Work request: Look through the listing for the word "pixels". Copy each line that has it.

Data in this exercise:
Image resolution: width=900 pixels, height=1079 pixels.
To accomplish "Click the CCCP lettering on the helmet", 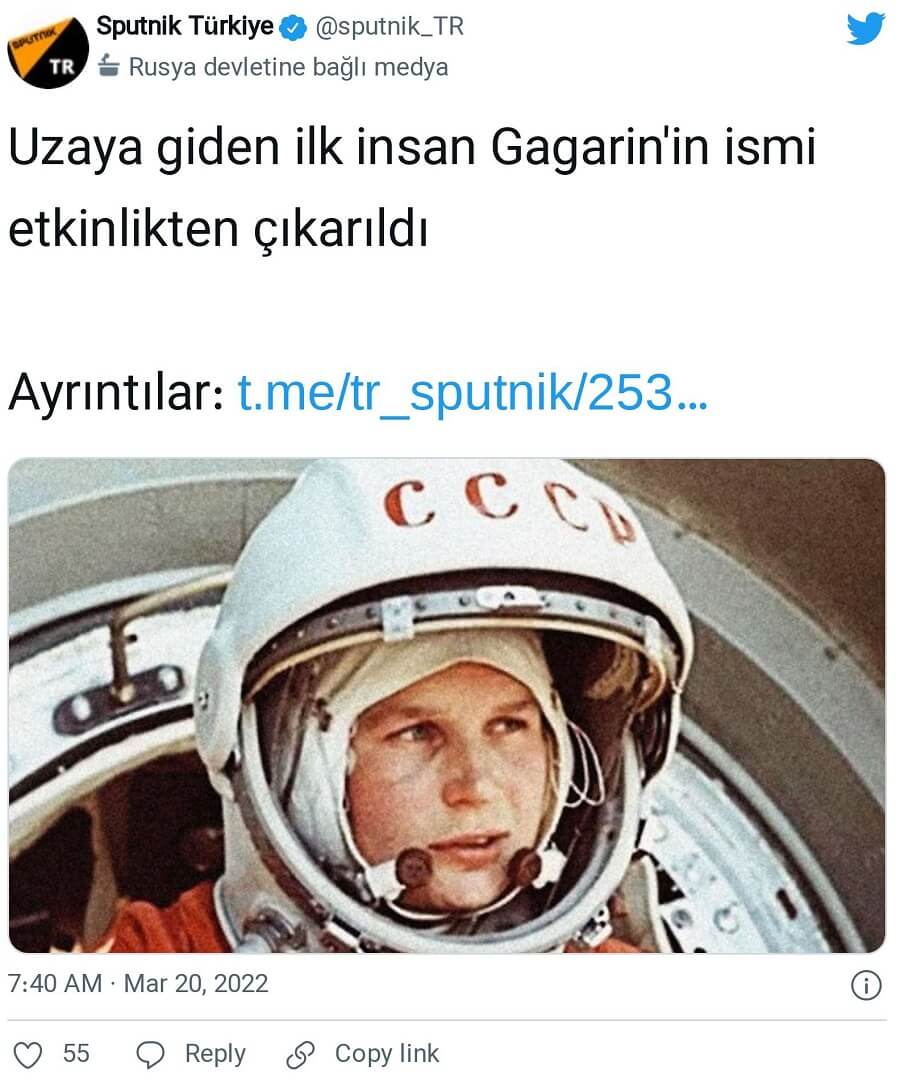I will click(x=508, y=508).
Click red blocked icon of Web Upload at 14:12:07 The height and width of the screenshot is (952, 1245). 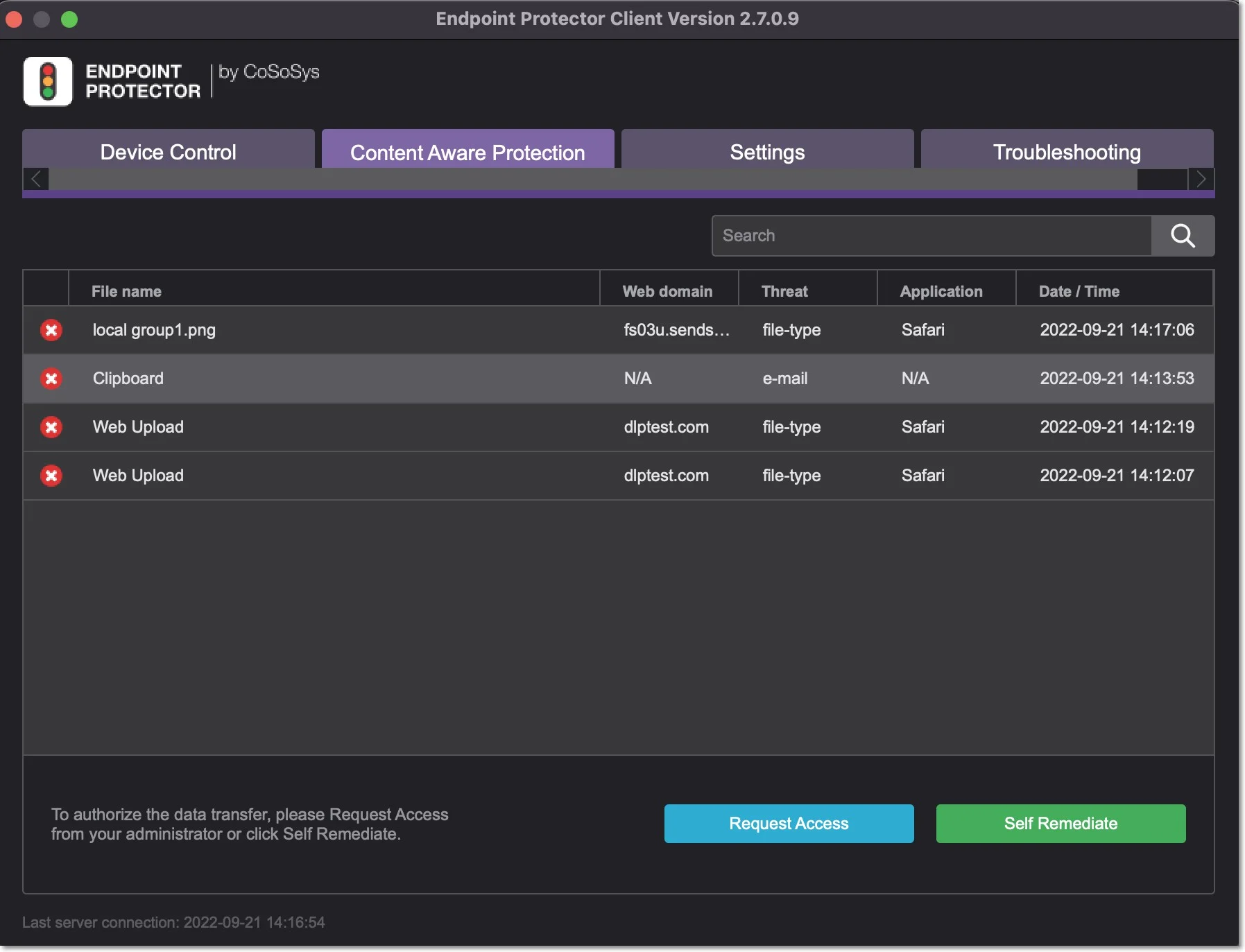(x=51, y=476)
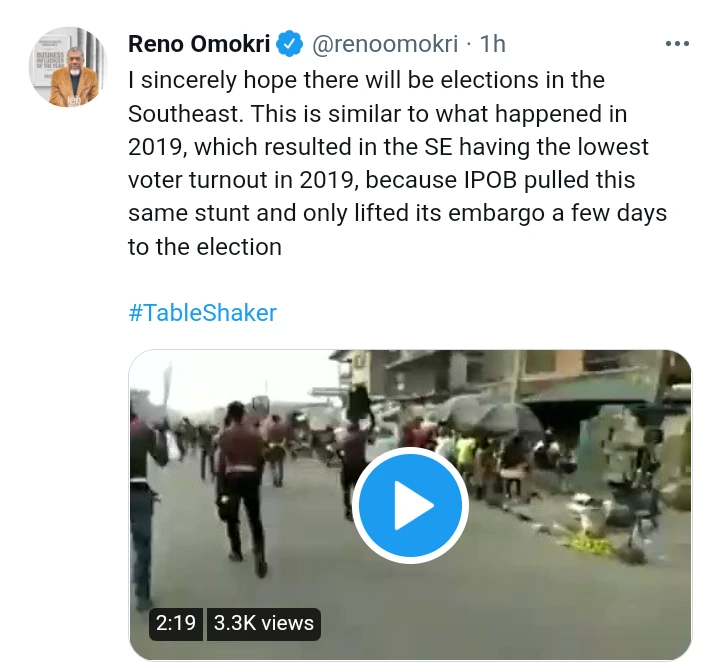This screenshot has width=720, height=669.
Task: Play the video in the tweet
Action: point(410,507)
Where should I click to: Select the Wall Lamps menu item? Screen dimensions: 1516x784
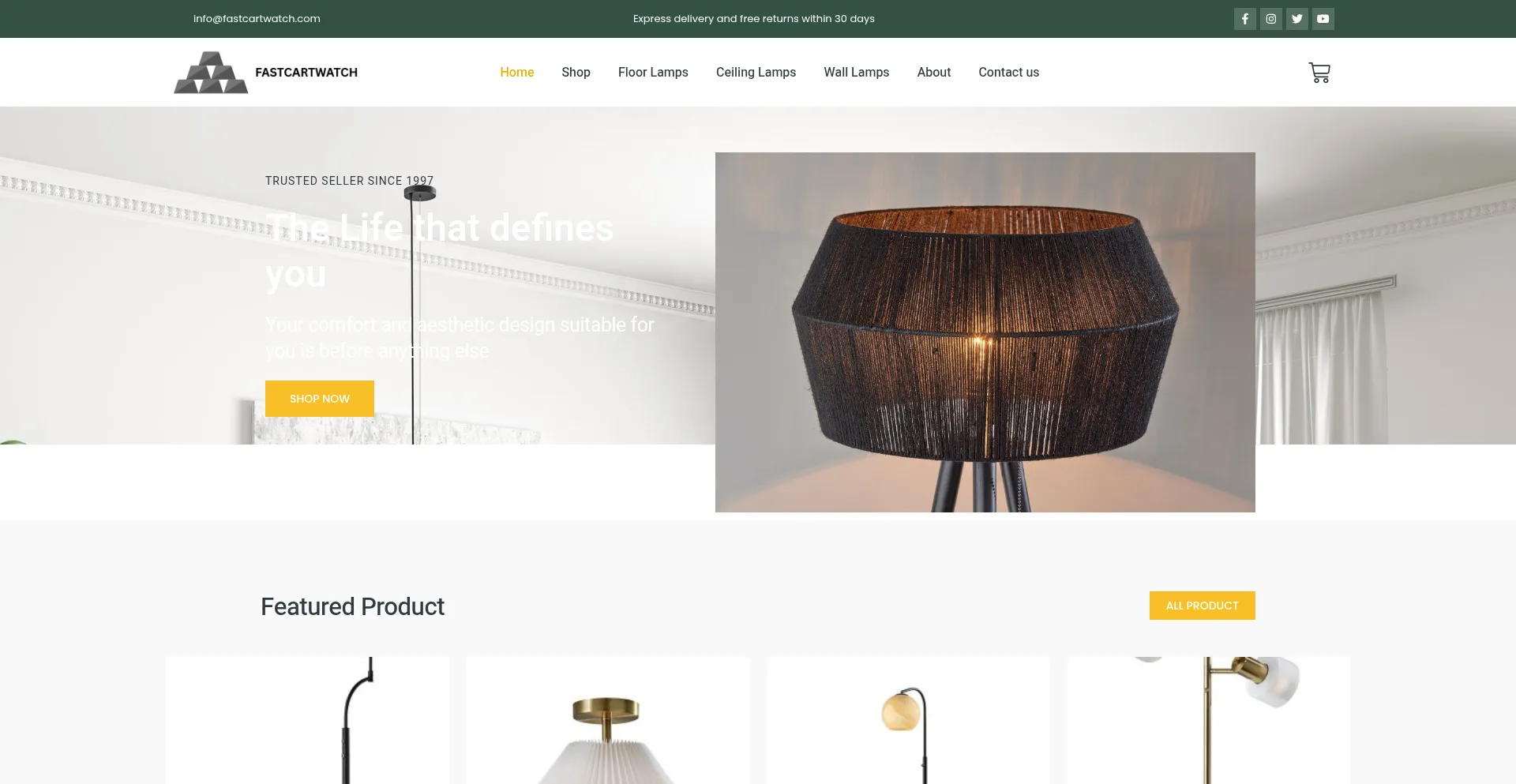click(856, 72)
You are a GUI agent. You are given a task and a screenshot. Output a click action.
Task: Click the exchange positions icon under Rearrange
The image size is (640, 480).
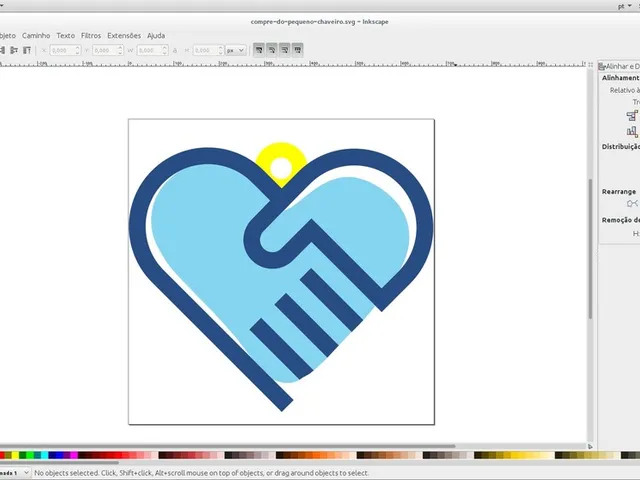pos(632,204)
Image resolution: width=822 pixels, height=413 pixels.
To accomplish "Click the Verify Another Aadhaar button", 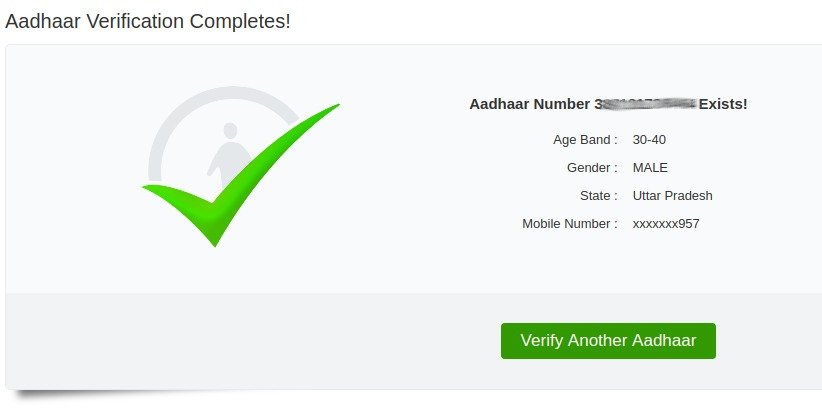I will tap(608, 341).
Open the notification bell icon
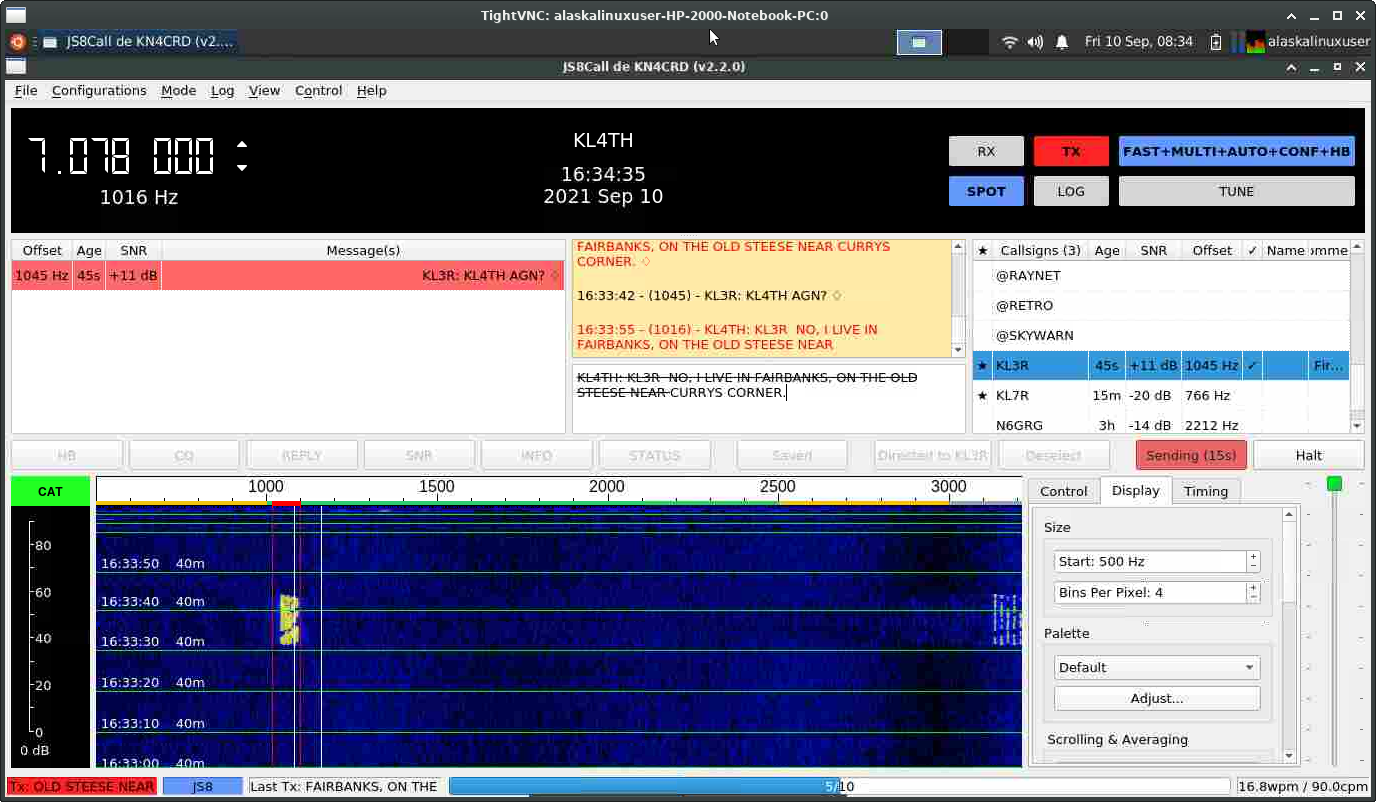This screenshot has height=802, width=1376. (1062, 42)
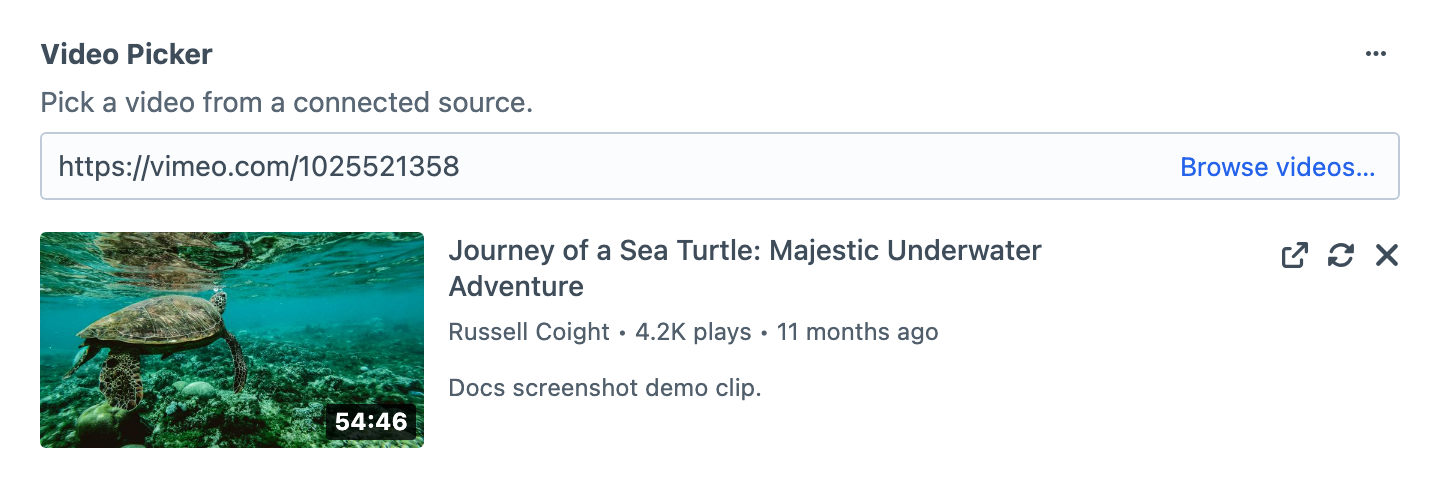Click the Docs screenshot demo clip description
The width and height of the screenshot is (1440, 488).
tap(605, 388)

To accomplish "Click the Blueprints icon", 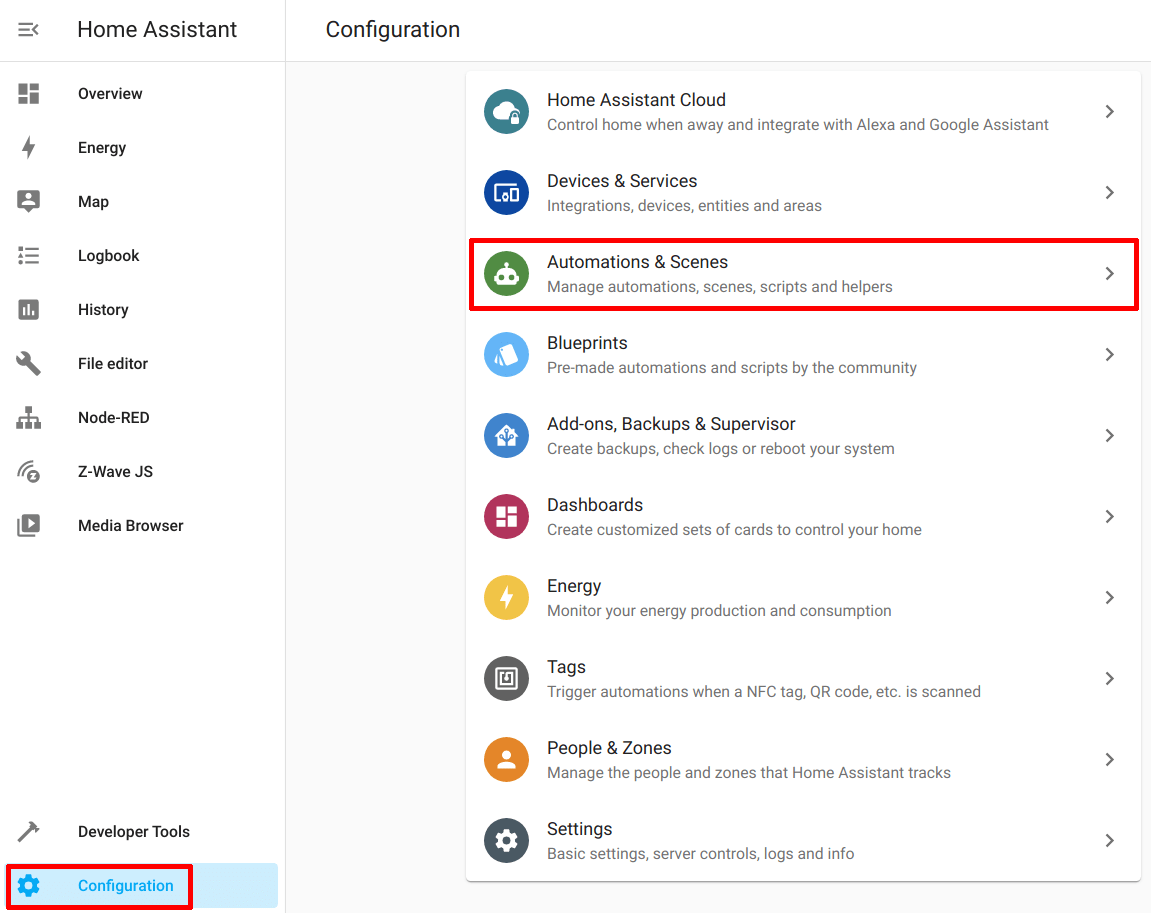I will point(506,354).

Expected answer:
Image resolution: width=900 pixels, height=1079 pixels.
Image resolution: width=822 pixels, height=413 pixels.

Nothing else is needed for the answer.